Convection ovens operate on the principle of inducing forced convection inside the oven chamber with a fan. A small cake is to be baked in an oven when the convection feature is disabled. For this situation, the free convection coefficient associated with the cake and its pan is \(h_{\mathrm{fr}}=3 \mathrm{~W} / \mathrm{m}^{2} \cdot \mathrm{K}\). The oven air and wall are at temperatures \(T_{\infty}=T_{\text {sur }}=180^{\circ} \mathrm{C}\). Determine the heat flux delivered to the cake pan and cake batter when they are initially inserted into the oven and are at a temperature of \(T_{i}=24^{\circ} \mathrm{C}\). If the convection feature is activated, the forced convection heat transfer coefficient is \(h_{\mathrm{fo}}=27 \mathrm{~W} / \mathrm{m}^{2} \cdot \mathrm{K}\).

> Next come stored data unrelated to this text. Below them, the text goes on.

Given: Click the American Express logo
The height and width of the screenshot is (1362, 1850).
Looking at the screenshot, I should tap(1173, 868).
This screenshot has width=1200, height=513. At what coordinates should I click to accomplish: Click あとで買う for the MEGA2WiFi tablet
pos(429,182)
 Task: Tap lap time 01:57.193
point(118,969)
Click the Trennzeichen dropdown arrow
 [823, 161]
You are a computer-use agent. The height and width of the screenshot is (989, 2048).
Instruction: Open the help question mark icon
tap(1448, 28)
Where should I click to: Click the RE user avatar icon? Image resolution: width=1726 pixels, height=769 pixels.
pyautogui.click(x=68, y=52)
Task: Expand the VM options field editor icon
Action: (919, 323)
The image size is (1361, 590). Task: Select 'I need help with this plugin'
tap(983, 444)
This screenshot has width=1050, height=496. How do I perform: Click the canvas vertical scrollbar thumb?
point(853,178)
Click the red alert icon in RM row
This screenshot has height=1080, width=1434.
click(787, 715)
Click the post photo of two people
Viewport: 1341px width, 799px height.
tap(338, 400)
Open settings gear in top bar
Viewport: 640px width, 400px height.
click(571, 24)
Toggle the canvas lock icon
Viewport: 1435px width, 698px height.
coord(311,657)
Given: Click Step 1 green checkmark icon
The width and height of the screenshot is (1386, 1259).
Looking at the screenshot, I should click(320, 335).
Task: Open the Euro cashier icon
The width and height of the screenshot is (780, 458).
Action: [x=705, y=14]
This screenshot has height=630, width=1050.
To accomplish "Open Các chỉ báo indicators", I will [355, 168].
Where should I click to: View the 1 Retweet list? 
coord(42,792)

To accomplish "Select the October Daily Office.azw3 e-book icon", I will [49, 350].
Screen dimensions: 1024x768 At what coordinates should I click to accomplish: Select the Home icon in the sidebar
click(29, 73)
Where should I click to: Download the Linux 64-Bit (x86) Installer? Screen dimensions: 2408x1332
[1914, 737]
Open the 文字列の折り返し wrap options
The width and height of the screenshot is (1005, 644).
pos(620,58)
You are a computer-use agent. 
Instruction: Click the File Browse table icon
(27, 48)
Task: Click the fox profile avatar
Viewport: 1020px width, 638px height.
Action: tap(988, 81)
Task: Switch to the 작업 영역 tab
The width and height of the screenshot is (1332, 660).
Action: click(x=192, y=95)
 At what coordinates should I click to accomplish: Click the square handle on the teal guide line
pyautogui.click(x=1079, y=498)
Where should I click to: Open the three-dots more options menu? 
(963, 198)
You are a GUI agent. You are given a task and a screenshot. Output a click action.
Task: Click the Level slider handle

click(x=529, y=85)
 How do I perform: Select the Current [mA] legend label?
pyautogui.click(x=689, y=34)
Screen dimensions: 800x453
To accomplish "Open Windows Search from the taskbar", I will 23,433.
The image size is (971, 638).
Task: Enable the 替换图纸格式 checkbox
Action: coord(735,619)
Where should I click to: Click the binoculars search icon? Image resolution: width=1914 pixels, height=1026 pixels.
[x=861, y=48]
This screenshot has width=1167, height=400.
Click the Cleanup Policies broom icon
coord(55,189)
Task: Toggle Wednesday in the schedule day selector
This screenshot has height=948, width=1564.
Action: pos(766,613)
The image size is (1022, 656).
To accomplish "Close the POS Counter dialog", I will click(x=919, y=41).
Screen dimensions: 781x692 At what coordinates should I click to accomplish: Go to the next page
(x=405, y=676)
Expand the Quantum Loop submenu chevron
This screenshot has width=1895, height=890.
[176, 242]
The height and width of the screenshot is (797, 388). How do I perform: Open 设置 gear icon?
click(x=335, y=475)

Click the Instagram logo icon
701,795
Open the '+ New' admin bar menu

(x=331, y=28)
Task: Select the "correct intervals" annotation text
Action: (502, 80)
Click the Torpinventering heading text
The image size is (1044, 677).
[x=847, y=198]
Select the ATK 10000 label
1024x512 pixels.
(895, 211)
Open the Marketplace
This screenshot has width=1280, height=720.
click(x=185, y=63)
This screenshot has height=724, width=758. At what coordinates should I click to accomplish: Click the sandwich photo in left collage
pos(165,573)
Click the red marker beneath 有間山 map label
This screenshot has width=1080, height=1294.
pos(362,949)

What is the heat flux at the batter or pan surface when the oven is operated in the convection mode? Assume a value of \(0.97\) for the emissivity of the cake batter and pan.

A rectangular forced air heating duct is suspended from the ceiling of a basement whose air and walls are at a temperature of \(T_{\infty}=T_{\text {sur }}=5^{\circ} \mathrm{C}\). The duct is \(15 \mathrm{~m}\) long, and its cross section is \(350 \mathrm{~mm} \times 200 \mathrm{~mm}\). (a) For an uninsulated duct whose average surface temperature is \(50^{\circ} \mathrm{C}\), estimate the rate of heat loss from the duct. The surface emissivity and convection coefficient are approximately \(0.5\) and \(4 \mathrm{~W} / \mathrm{m}^{2} \cdot \mathrm{K}\), respectively. (b) If heated air enters the duct at \(58^{\circ} \mathrm{C}\) and a velocity of \(4 \mathrm{~m} / \mathrm{s}\) and the heat loss corresponds to the result of part (a), what is the outlet temperature? The density and specific heat of the air may be assumed to be \(\rho=1.10 \mathrm{~kg} / \mathrm{m}^{3}\) and \(c_{p}=1008 \mathrm{~J} / \mathrm{kg} \cdot \mathrm{K}\), respectively.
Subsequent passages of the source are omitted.